36 Cypriot antiquities repatriated to Cyprus from Australia


The Cyprus Department of Antiquities of the Ministry of Transport, Communications and Works has announced that on May 20, 2023, 36 Cypriot antiquities were repatriated to Cyprus from Australia.

The repatriation was made possible following the considerate initiatives of private individuals in Australia, who voluntarily decided to return these precious objects to their place of origin.

The antiquities date to various chronological periods, ranging from the Bronze Age to the Roman period and include stone tools, pottery and glass vessels, clay lamps, metal objects and stone sculpture.

The antiquities being given back to Cyprus.
The antiquities being given back to Cyprus.

The repatriation of the 36 Cypriot antiquities was made possible through the joint efforts of the Australian authorities, the Australian National University, the University of Sydney, in close collaboration with the Cypriot competent Authorities.

Specifically, the Director of the Department of Antiquities, Dr. Marina Solomidou-Ieronymidou, accompanied by Chief Police Inspector Michalis Gavrielides and Conservator Dr Eleftherios Charalambous, received the abovementioned antiquities in Canberra and Sydney, where they supervised their packing and escorted them to the Cyprus Museum in Lefkosia on May 20, 2023.

The antiquities will be conserved and digitised as part of the Department of Antiquities’ digitisation program.

Dr.

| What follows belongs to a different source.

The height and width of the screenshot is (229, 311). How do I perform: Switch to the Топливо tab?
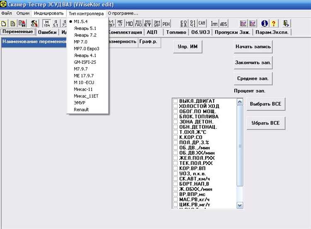(x=176, y=32)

Marina Solomidou-Ieronymidou (centre) with Andrew Costa in Sydney. Photo: The Greek Herald.

During her visit to Australia, the Director of the Department of Antiquities, Dr Solomidou-Ieronymidou, was invited to deliver lectures related to the role and projects of the Department of Antiquities, as well as on the efforts made against looting and illicit trafficking of cultural heritage.

The lectures were given at the Australian National University of Canberra and the Near Eastern Archaeology Foundation in Sydney.

A seminar on repatriation and illicit trafficking of cultural heritage was also organised at the Chau Chak Wing Museum of the University of Sydney where both Dr Solomidou-Ieronymidou and Chief Inspector, Mr Gavrielides, participated with presentations and answered to related questions from students and the general public.

The Department of Antiquities and the National Committee for Combatting the Looting and Illicit Trafficking of Antiquities wish to warmly thank the Australian High Commission in Cyprus, Ms Fiona McKergow, and the Deputy Head of Mission and Consul, Ms Michelle Anderson, the High Commission of the Republic of Cyprus in Australia and especially the Cypriot High Commissioner Mr Antonis Sammoutis, and the Deputy Head of Mission and Consul, Mr Stavros Nikolaou.

Talks in Sydney. Photo: The Greek Herald.

The Cypriot Authorities also extend their sincerest appreciation towards Dr Georgia Pike-Rowney of the College of Arts & Social Sciences at the Australian National University, to Dr Melanie Pitkin, Senior Curator of the Nicholson Collection of the University of Sydney and to Dr Craig Barker of the University of Sydney and Director of the Paphos Theatre Archaeological Project in Cyprus.

Warm thanks are also expressed towards the Presidents and the representatives of the Cypriot communities in Melbourne, Canberra and Sydney for their assistance and excellent hospitality.

The Department of Antiquities, as the competent Department of the Republic of Cyprus for the protection and management of the cultural heritage of Cyprus, will continue its intensive efforts to protect cultural heritage and promote the repatriation of cultural objects to their place of origin.

Cooperation and joint efforts of all the competent bodies, both at a local and an international level, is of the utmost importance in strengthening protection of cultural heritage, which constitutes a priceless and irreplaceable inheritance, not only for a nation but also for humanity as a whole.